- Requirement:
Restate word for word the lines in the listing below, starting at the line containing "You are a computer-use" and ending at the line containing "Instruction: Click the 轴承使用寿命 row label", both included; leave out the rest.

- Source data:
--*--

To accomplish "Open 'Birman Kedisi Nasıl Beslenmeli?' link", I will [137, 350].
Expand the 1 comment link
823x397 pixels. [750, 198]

--*--

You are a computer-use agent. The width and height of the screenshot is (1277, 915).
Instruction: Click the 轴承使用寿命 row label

--*--

- Finished task:
You are a computer-use agent. The width and height of the screenshot is (1277, 915).
Instruction: Click the 轴承使用寿命 row label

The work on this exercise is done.